West Hills Farms and Arbor Farms of Portland, Ore., and Nelson Breeders of Bellevue, Wash., filed suit in July in U.S. District Court in the Eastern District of Kentucky. Earlier, last October, the Anderson Corporate Finance and Investments filed a lawsuit in Seattle.

The Kentucky suit accuses ClassicStar, operated at the time by David Plummer and Tony Ferguson, of selling "mare lease programs with a total value of tens of millions of dollars greater than the Thoroughbred interests owned by the defendants" - specifically, selling $160 million worth of mare leases when ClassicStar actually owned only $40 million in bloodstock. Among other allegations, the suit contends that ClassicStar used investor funds to purchase more than $9 million in broodmares in 2004 when investors had been told they were buying into bloodstock ClassicStar already owned. In 2004, ClassicStar was a leading buyer of breeding stock, purchasing 12 mares for $9,835,000.

Both the Kentucky and the Washington lawsuits allege that a loan program operated by ClassicStar, which allowed investors to borrow from National Equine Lending Company to make payments for the mare leases, was illegal because it was closely connected to ClassicStar and its parent company, Ferguson-owned GeoStar.

The Kentucky suit contends that a "circular loan structure" and the ownership of the loan company by Plummer's brother-in-law - neither of which was disclosed to investors - along with other irregularities have led to a criminal investigation of ClassicStar and its affiliates by the Internal Revenue Service.
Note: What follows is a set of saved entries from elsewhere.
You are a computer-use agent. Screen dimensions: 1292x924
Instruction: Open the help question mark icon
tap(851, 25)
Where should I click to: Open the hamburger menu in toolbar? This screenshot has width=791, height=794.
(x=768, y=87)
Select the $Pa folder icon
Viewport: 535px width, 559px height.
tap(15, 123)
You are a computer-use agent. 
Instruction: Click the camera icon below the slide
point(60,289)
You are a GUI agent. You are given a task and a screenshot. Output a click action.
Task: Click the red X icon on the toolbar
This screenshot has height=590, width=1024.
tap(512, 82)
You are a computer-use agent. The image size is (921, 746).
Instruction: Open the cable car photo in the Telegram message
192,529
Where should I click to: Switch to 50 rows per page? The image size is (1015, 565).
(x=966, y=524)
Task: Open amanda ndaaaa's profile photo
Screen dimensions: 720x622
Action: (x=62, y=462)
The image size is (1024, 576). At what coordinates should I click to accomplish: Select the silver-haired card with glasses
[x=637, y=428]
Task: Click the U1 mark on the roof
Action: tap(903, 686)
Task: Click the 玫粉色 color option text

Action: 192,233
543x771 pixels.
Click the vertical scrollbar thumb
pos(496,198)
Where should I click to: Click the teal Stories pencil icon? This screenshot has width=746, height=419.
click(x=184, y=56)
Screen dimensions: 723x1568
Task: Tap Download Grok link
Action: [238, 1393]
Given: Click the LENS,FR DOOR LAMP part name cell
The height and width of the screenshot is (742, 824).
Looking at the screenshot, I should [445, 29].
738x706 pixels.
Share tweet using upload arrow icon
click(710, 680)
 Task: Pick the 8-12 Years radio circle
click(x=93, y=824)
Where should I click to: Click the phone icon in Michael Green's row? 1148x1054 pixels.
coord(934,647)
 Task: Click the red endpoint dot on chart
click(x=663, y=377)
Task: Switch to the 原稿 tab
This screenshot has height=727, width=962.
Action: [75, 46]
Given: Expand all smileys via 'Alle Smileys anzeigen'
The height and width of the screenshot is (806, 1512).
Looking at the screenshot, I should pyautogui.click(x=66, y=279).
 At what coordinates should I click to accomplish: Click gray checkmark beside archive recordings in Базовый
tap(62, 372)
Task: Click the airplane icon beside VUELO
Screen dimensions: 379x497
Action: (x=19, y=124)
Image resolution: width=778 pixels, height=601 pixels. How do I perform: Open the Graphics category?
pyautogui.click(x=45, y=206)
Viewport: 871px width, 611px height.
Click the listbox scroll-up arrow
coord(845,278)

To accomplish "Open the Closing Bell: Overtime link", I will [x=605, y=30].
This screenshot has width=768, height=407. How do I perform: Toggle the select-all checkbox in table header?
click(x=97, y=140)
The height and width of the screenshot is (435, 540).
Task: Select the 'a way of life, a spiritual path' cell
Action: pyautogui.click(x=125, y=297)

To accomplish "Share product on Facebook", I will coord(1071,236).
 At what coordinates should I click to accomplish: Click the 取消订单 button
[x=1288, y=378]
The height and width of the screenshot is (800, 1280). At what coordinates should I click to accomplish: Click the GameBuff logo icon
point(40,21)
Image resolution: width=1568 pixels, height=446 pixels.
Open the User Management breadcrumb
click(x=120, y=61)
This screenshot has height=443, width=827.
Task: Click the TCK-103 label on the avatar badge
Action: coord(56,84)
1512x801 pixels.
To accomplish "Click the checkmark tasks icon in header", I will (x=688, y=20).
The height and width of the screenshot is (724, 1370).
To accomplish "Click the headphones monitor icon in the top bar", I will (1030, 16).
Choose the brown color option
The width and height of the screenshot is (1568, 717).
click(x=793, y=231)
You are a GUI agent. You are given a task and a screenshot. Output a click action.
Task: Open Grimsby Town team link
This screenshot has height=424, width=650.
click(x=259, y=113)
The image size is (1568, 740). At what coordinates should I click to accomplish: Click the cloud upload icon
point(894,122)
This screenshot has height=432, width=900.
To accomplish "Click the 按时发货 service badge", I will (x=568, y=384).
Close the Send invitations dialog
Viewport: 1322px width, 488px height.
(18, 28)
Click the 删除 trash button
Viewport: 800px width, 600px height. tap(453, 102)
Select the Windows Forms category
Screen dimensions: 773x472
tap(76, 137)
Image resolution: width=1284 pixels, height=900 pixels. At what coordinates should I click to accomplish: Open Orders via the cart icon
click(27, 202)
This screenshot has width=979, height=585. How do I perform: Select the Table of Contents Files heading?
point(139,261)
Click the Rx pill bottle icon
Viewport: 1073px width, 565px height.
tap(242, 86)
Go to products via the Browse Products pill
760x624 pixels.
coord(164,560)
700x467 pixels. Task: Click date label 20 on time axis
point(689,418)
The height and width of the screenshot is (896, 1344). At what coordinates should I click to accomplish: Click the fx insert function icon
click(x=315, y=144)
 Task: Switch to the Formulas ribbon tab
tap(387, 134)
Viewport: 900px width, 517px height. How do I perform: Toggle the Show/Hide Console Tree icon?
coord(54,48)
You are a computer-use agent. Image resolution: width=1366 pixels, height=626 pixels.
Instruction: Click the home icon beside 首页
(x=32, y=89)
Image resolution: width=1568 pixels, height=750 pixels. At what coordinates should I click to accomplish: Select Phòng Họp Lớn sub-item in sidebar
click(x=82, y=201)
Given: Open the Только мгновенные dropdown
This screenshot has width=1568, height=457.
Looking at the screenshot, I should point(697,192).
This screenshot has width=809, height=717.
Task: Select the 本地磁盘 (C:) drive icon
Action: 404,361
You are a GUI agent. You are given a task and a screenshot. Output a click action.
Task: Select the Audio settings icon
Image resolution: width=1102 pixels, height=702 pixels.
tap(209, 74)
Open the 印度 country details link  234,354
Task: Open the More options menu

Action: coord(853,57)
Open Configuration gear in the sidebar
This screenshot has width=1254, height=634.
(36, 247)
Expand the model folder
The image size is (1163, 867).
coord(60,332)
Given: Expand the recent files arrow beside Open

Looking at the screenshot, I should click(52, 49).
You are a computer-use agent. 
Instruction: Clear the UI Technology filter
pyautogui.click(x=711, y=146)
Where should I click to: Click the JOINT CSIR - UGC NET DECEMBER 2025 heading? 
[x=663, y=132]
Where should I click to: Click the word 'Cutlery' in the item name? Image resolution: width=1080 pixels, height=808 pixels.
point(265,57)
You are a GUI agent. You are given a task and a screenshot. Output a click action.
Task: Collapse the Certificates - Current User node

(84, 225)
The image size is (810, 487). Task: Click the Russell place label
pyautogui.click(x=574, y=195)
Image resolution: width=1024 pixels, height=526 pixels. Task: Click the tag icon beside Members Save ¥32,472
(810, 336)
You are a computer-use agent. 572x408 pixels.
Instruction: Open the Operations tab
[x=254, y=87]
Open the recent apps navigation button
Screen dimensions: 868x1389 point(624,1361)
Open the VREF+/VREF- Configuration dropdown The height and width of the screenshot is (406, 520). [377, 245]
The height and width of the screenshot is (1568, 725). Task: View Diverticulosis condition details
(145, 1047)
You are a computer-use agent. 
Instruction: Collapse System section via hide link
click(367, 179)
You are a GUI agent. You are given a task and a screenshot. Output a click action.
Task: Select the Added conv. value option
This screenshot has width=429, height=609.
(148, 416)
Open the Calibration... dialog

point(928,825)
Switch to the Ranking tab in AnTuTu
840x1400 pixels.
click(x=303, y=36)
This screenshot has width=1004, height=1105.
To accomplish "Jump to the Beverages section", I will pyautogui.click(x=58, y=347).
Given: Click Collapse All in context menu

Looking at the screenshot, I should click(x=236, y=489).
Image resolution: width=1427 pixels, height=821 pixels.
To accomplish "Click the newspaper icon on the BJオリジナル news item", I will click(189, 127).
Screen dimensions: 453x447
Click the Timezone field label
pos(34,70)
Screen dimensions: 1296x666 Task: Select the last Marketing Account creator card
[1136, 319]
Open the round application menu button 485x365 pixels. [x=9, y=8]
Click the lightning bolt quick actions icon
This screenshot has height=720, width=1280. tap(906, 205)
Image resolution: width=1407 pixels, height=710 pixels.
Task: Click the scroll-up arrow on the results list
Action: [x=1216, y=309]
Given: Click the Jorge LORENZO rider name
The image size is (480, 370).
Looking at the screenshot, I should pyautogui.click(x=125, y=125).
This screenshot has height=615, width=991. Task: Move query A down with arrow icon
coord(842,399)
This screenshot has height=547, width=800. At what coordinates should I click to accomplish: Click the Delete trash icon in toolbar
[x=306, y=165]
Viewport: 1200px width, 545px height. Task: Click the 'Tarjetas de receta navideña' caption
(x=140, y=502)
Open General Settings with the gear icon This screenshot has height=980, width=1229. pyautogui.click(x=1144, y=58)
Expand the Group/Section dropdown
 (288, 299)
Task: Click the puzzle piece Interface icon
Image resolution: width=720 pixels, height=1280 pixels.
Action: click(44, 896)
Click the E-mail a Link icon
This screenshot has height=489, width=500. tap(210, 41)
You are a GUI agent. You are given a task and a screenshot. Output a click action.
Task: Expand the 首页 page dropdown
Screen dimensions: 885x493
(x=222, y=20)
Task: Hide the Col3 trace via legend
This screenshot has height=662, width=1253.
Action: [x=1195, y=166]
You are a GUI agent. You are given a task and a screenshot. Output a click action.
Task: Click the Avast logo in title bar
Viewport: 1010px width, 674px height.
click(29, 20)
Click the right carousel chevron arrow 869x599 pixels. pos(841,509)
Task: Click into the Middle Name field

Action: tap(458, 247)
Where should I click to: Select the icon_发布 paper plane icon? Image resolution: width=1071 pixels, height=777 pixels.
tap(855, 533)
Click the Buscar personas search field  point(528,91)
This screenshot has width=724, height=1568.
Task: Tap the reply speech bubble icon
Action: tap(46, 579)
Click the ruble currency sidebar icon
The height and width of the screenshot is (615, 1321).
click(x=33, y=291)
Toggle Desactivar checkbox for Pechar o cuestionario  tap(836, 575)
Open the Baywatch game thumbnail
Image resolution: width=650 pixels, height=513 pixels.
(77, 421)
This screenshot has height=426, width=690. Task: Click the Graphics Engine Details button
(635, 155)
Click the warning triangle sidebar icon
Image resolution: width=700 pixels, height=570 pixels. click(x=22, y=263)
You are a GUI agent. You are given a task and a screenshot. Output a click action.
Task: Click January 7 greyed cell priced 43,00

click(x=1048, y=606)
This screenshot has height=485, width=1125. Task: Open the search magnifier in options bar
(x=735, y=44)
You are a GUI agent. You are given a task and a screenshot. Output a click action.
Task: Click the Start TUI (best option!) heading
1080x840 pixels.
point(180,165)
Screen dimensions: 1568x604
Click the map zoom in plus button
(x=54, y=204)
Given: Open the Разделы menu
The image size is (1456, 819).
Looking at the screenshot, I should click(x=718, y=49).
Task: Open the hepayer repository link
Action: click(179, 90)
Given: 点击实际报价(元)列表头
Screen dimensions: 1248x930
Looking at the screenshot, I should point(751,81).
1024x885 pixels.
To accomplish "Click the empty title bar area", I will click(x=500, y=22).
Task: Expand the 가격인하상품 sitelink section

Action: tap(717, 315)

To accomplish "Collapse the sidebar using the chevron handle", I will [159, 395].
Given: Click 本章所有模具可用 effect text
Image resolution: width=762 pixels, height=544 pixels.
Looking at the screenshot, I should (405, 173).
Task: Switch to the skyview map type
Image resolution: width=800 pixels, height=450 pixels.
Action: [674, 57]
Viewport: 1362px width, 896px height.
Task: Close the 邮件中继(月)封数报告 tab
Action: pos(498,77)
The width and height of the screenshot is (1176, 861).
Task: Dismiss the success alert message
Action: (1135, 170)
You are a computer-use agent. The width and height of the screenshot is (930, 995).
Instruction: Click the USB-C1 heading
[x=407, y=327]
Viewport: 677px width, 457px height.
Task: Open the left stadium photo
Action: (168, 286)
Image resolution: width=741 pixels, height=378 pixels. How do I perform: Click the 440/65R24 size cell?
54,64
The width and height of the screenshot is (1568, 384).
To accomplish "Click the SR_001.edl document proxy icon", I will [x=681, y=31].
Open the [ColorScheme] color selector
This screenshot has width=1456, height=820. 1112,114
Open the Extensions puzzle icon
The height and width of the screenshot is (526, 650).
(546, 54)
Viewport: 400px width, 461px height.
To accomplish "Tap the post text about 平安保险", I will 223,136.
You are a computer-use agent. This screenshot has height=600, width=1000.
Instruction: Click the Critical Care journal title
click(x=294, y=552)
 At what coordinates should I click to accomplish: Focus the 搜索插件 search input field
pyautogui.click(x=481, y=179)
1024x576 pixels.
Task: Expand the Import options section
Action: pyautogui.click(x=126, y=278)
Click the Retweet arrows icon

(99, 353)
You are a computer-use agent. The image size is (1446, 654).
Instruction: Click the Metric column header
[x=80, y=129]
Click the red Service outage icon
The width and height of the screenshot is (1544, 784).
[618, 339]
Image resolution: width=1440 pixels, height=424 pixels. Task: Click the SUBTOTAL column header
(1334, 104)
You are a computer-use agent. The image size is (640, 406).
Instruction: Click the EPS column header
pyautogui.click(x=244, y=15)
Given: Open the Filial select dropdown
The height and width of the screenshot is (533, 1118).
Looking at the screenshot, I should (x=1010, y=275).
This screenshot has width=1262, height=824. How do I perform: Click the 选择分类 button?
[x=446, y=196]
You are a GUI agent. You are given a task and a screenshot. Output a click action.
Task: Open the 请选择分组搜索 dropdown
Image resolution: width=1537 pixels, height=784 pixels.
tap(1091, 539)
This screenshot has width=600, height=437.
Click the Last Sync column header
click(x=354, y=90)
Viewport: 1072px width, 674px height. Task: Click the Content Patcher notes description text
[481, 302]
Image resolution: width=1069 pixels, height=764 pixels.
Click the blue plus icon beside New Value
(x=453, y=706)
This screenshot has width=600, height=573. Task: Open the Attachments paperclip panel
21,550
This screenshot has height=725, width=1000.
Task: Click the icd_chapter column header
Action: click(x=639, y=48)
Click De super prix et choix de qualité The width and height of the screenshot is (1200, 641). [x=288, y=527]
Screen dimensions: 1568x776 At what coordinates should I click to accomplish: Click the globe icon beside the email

The IRS raided ClassicStar Farms on Feb. 23, but IRS officials have not returned calls seeking comments on the status of any investigation involving ClassicStar or its principals.

Plummer and his son, Spencer, left ClassicStar earlier in February, but Ferguson remains affiliated with the operation. There was no answer at Ferguson's Tampa home on Monday.

McIngvale defendants proclaim innocence

J.B. McKathan and Bob Baffert, two of the defendants in a lawsuit filed by Thoroughbred owner Jim McIngvale alleging secret commissions at horse sales, said Monday in Lexington, Ky., that they had done nothing wrong in their dealings with McIngvale.

McKathan, who was named as a defendant along with his brother, Kevin, said he could not comment further on the suit, which was filed last week in United States District Court in Galveston, Texas. McIngvale alleged in the lawsuit that a company affiliated with the McKathans received an undisclosed commission on a horse McIngvale purchased in 2003 while the two brothers were acting as McIngvale's advisors.

"I really can't talk about the suit, but I can say that we've done nothing wrong," J.B. McKathan said while attending the Keeneland September yearling sale.

The horse named in the lawsuit, a 2-year-old named Work, was bought by McIngvale for $950,000. The suit included a copy of a check that the consignor of the horse, Murray Smith, wrote to Our Team, LLC, the McKathanses' company, for $95,000.

Although Baffert was named in the lawsuit, no specific allegation was lodged against the trainer, who is based in Southern California and has a longstanding relationship with the McKathans. Baffert said on Monday that he had not yet read the complaint.

"We really don't know what part I'm involved in," Baffert said. "I didn't do anything wrong so I'm just waiting to see how it plays out."